[Try it] If a picture appears in the records, leave it out and transcribe the rest exactly.

Records drawn from a dataset:
■ ■ ■ ■
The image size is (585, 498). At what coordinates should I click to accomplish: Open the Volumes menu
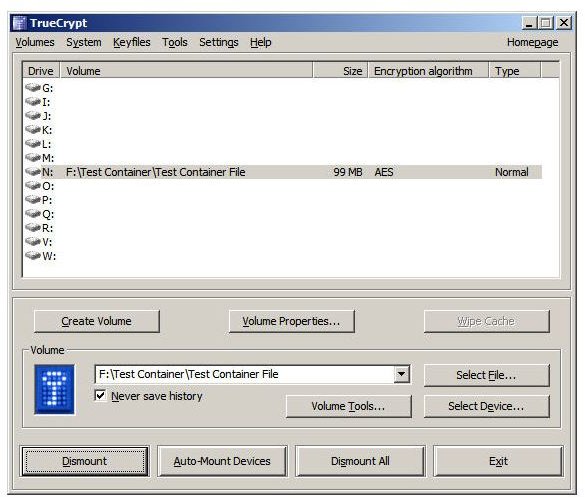click(x=35, y=42)
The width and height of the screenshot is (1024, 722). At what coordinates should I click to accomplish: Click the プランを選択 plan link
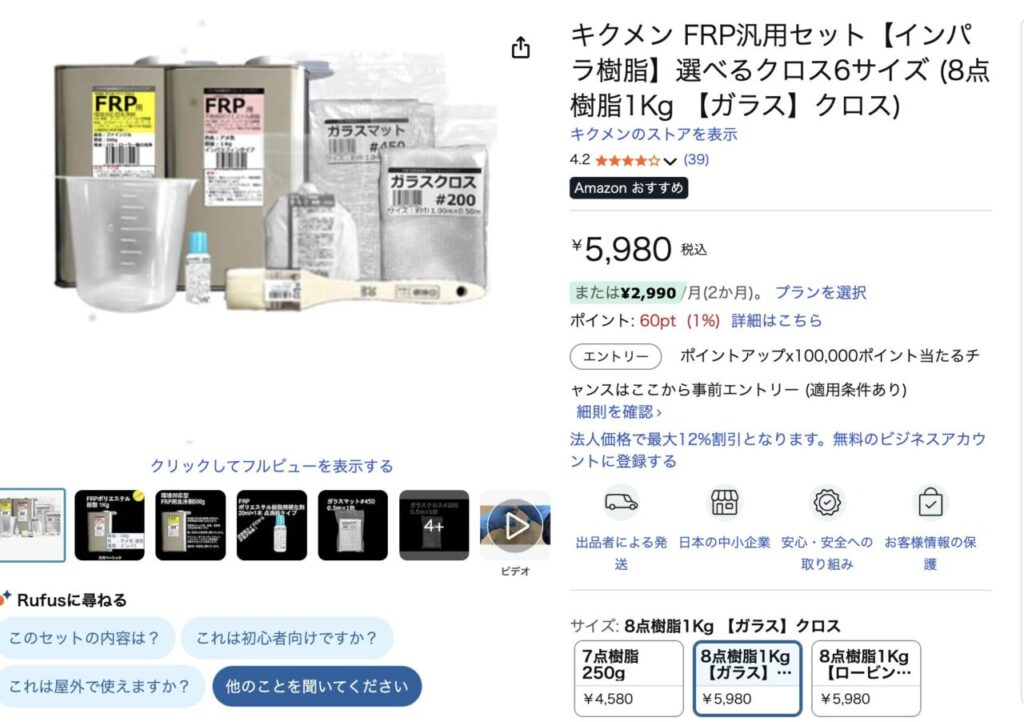820,292
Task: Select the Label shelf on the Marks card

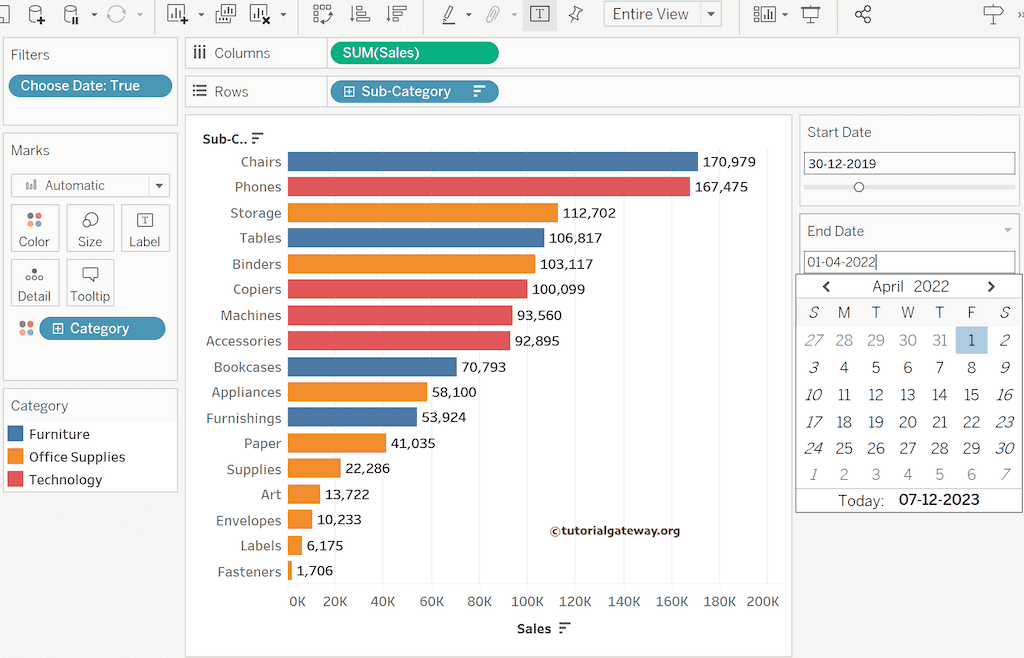Action: click(x=144, y=228)
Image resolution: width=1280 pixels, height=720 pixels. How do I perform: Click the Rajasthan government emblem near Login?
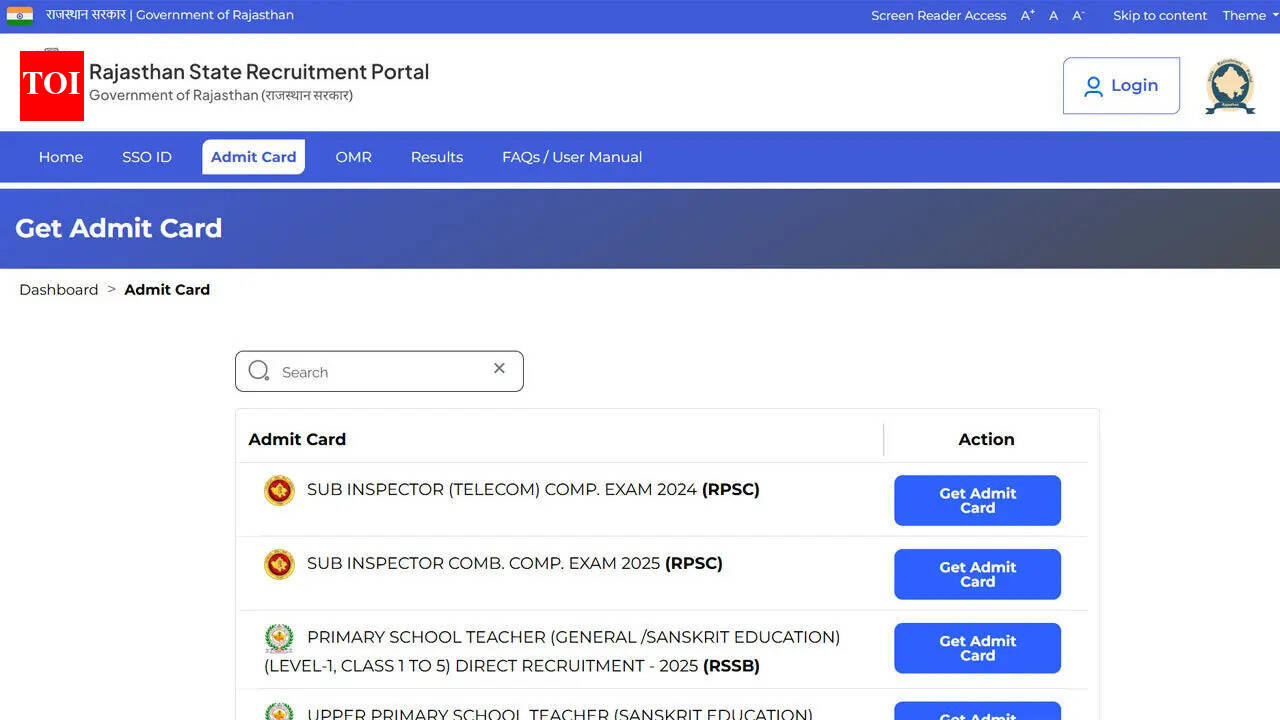pyautogui.click(x=1229, y=85)
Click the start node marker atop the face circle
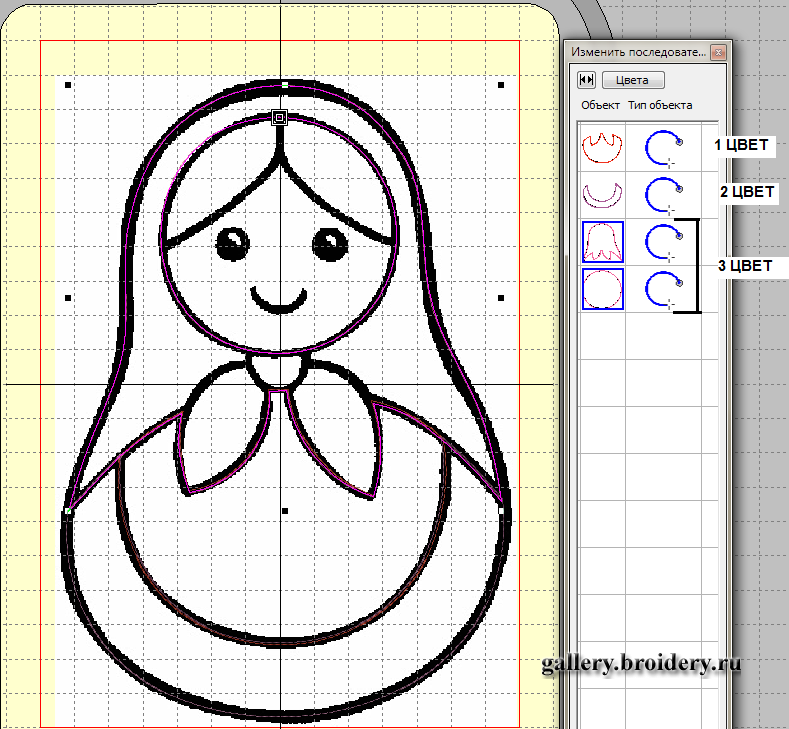Image resolution: width=789 pixels, height=729 pixels. (x=280, y=117)
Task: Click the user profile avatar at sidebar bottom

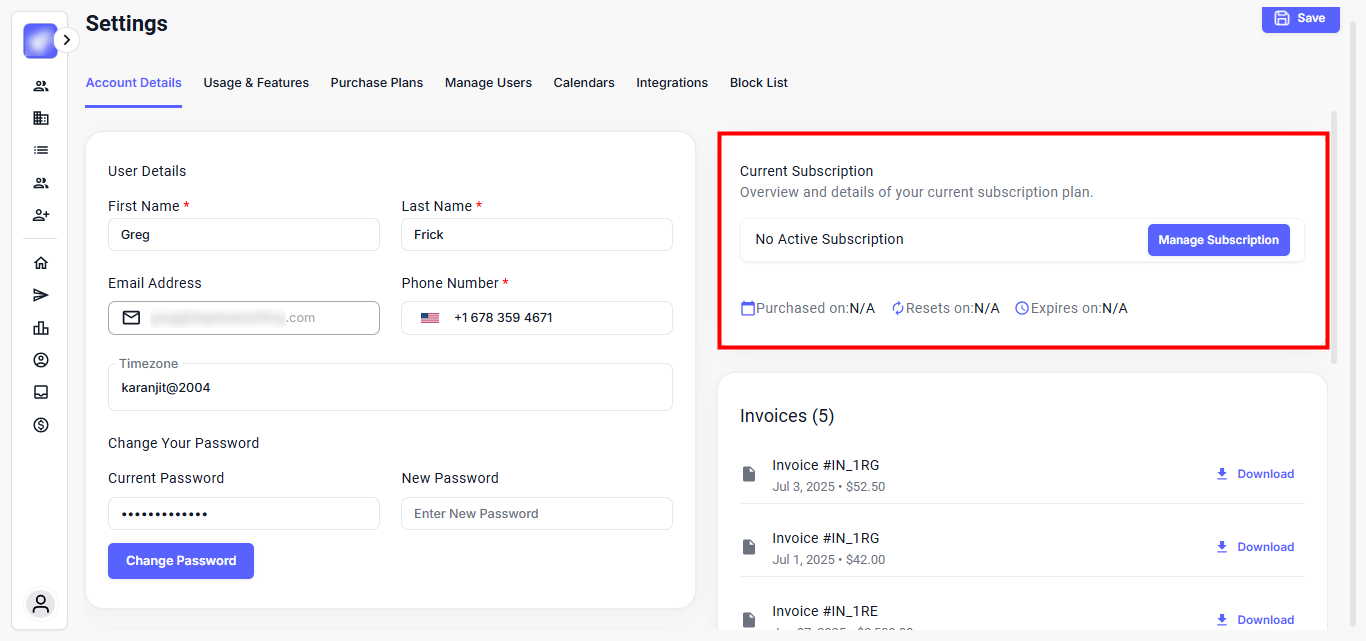Action: [41, 604]
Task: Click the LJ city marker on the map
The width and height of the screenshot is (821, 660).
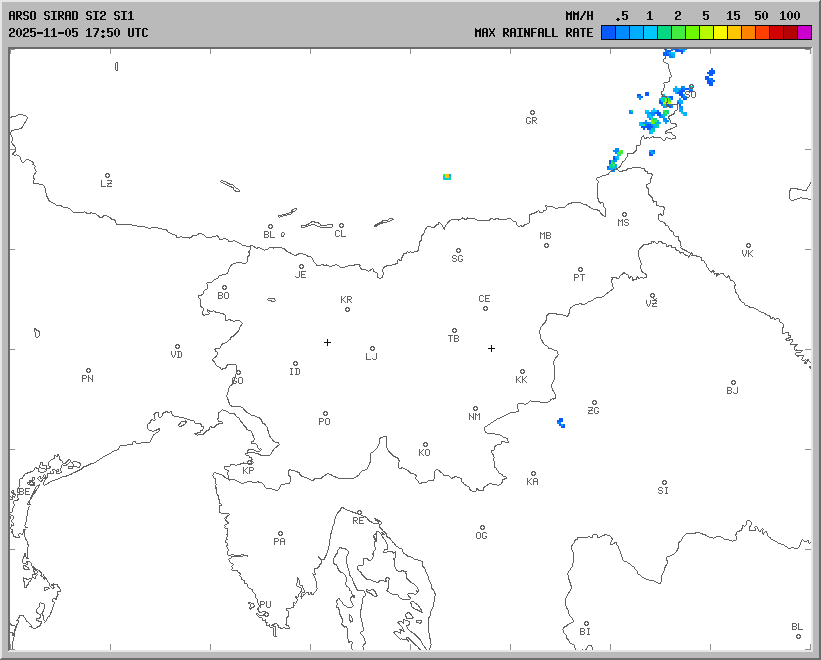Action: (372, 349)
■ ■ ■ ■
[Exercise response]
The image size is (585, 498). At what coordinates should I click to accomplish: Open the Volumes menu
click(x=35, y=42)
The width and height of the screenshot is (1024, 722). At what coordinates should I click to accomplish: Click the プランを選択 plan link
820,292
Task: Select the Label shelf on the Marks card

Action: click(x=144, y=228)
Image resolution: width=1280 pixels, height=720 pixels. How do I perform: Click the Rajasthan government emblem near Login?
pyautogui.click(x=1229, y=85)
Click the start node marker atop the face circle
Image resolution: width=789 pixels, height=729 pixels. (x=280, y=117)
Task: Click the user profile avatar at sidebar bottom

Action: [41, 604]
Task: Click the LJ city marker on the map
The width and height of the screenshot is (821, 660).
Action: (372, 349)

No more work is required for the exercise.